Dopo quasi un anno senza stipendio e ormai diversi mesi senza essere neppure formalmente
dipendenti dell'azienda, ci ritroviamo, invece, a leggere di progetti di ampliamento
dell'adiacente discarica e della conseguente riproposizione di metodi ormai anacronistici di
smaltimento rifiuti (si fa per dire), quali l'interramento e l'abbancamento. Tutto questo
mentre l'impianto di recupero fanghi, ad impatto pressoché nullo, continua ad essere chiuso
per beghe di natura urbanistica, peraltro stranamente ignorate dal Comune di Motta San
Giovanni per lustri.
L'impianto, giova ricordarlo, ricopre (vorremmo parlarne ancora al presente) un ruolo unico in
una regione guarda caso in procedura di infrazione per la depurazione. Così unico da impedire
a maestranze ormai specializzate di rivolgersi ad una concorrenza che non c'è, per cercare un
posto di lavoro. Speravamo in un cambio di rotta, dopo un'estate di divieti di balneazione e di
analisi poco lusinghiere per le acque delle nostre spiagge, dopo aver letto dell'inchiesta che
ha portato ai sigilli sui cancelli di quasi tutti gli impianti di depurazione della Città
Metropolitana di Reggio Calabria.

Un quadro che sa di emergenza bella e buona, nonostante
qualcuno abbia goffamente provato a sostenere il contrario.
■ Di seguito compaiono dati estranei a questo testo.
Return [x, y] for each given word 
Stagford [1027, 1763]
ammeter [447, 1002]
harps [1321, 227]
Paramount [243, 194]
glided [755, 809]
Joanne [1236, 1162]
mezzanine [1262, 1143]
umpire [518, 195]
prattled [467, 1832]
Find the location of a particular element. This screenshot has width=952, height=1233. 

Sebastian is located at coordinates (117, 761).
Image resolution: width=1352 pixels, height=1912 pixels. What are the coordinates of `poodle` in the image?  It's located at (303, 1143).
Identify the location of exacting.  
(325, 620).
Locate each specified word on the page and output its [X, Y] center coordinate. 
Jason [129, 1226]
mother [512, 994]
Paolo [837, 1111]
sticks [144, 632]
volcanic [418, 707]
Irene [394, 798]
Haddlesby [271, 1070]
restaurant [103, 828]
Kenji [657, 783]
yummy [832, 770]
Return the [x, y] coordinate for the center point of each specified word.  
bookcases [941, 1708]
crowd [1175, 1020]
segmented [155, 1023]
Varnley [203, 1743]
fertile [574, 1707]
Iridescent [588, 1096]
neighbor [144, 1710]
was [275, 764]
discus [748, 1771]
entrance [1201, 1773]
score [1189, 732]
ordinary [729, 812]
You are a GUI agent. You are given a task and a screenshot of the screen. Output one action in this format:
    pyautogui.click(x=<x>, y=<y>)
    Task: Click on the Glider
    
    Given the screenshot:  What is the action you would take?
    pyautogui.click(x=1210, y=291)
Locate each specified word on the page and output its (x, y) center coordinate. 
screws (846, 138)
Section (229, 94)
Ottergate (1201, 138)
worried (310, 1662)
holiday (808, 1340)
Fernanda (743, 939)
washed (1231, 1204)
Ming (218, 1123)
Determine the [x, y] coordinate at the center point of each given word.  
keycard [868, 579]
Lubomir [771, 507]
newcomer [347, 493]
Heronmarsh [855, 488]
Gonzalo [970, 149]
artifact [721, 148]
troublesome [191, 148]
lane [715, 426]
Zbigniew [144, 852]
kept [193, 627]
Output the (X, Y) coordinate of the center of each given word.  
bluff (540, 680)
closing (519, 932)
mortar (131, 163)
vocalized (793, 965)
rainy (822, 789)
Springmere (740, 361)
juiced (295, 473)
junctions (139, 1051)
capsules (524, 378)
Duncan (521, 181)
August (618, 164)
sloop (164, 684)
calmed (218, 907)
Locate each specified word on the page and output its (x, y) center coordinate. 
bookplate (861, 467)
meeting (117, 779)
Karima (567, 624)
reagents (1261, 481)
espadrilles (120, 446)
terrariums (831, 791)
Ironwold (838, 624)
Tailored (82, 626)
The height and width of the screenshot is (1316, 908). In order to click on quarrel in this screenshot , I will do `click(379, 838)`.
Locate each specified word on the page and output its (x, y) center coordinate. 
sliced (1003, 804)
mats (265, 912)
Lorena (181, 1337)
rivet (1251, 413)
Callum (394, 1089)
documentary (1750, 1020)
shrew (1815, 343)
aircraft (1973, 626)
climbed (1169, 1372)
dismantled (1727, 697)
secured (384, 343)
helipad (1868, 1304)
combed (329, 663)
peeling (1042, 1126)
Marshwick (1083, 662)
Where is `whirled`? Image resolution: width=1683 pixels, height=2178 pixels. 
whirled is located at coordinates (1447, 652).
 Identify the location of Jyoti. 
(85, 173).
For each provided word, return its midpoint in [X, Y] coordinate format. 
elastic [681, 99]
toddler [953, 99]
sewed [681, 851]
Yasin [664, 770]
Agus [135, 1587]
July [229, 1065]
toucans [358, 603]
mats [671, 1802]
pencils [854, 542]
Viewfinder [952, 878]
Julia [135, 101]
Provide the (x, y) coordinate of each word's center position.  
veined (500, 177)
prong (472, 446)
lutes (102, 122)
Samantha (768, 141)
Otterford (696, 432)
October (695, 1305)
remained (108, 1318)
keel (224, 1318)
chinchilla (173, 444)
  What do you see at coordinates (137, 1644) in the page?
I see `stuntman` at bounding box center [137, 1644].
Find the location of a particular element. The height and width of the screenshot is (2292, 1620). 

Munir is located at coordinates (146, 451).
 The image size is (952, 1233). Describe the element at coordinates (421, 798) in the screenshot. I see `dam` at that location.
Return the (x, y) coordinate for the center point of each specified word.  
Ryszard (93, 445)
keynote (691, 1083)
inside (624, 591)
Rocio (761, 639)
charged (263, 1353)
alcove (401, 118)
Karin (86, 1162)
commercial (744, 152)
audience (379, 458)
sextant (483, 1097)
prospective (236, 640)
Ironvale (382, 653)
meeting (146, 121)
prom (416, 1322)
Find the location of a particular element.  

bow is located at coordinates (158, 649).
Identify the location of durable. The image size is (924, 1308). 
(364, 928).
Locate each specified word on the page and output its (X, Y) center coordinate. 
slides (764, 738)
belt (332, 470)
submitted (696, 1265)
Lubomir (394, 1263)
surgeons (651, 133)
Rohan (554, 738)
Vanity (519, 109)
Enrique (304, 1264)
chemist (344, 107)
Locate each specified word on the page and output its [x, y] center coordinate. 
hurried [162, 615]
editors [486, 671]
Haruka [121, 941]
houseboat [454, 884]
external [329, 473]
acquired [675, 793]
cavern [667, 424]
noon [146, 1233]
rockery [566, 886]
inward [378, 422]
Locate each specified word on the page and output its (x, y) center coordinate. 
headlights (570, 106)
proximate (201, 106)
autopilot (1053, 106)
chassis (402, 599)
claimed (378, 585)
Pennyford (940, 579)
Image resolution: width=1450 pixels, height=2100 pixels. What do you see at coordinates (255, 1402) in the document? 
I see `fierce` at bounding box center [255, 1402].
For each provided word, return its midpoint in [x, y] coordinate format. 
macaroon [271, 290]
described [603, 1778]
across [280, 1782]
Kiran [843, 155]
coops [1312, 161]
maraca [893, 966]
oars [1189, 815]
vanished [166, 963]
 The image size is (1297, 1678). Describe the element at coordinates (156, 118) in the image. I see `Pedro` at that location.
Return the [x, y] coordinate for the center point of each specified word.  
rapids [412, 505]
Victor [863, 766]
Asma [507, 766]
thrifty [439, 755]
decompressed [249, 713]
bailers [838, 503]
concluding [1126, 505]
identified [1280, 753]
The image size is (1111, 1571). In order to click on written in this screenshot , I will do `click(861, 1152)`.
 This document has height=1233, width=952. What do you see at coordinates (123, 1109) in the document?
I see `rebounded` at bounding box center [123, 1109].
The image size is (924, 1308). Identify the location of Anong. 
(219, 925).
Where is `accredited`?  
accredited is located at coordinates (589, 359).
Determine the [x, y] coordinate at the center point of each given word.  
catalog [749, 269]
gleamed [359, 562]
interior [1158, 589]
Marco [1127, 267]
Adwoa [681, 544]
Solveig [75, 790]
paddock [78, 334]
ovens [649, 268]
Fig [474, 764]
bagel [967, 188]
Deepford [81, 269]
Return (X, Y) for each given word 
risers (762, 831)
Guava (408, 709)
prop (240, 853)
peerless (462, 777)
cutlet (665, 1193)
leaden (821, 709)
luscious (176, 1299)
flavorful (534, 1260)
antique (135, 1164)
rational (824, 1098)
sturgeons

Tra le varie contestazioni mosse
ai gestori, il mancato smaltimento dei fanghi suona, alle nostre orecchie, come una
certificazione, blindata a doppia mandata, della pubblica utilità del nostro lavoro. Una
modesta consolazione, visto che questa situazione di limbo venutasi a creare impedisce agli
Amministratori Giudiziari di raggiungere l'oggetto sociale - nonostante le numerose e
pressanti richieste dei clienti, obbligati a rivolgersi fuori regione - e, conseguentemente, di
reperire fondi utili al pagamento dei cospicui arretrati nei nostri confronti. Arretrati che
costringono le nostre famiglie ad un periodo di sacrifici di cui vorremmo tanto intravedere la
fine
Auspichiamo, pertanto, che chi di dovere faccia un deciso passo in avanti non tanto verso noi
dipendenti e verso la situazione specifica – capiamo benissimo che i problemi di nove famiglie
possano persino annoiare qualcuno – quanto verso il sacrosanto recupero integrale dei rifiuti
organici, verso il tanto sbandierato consumo suolo zero. Verso un futuro che, ci teniamo a
sottolinearlo, non è solo il nostro.
I dipendenti della Eco Services s.r.l.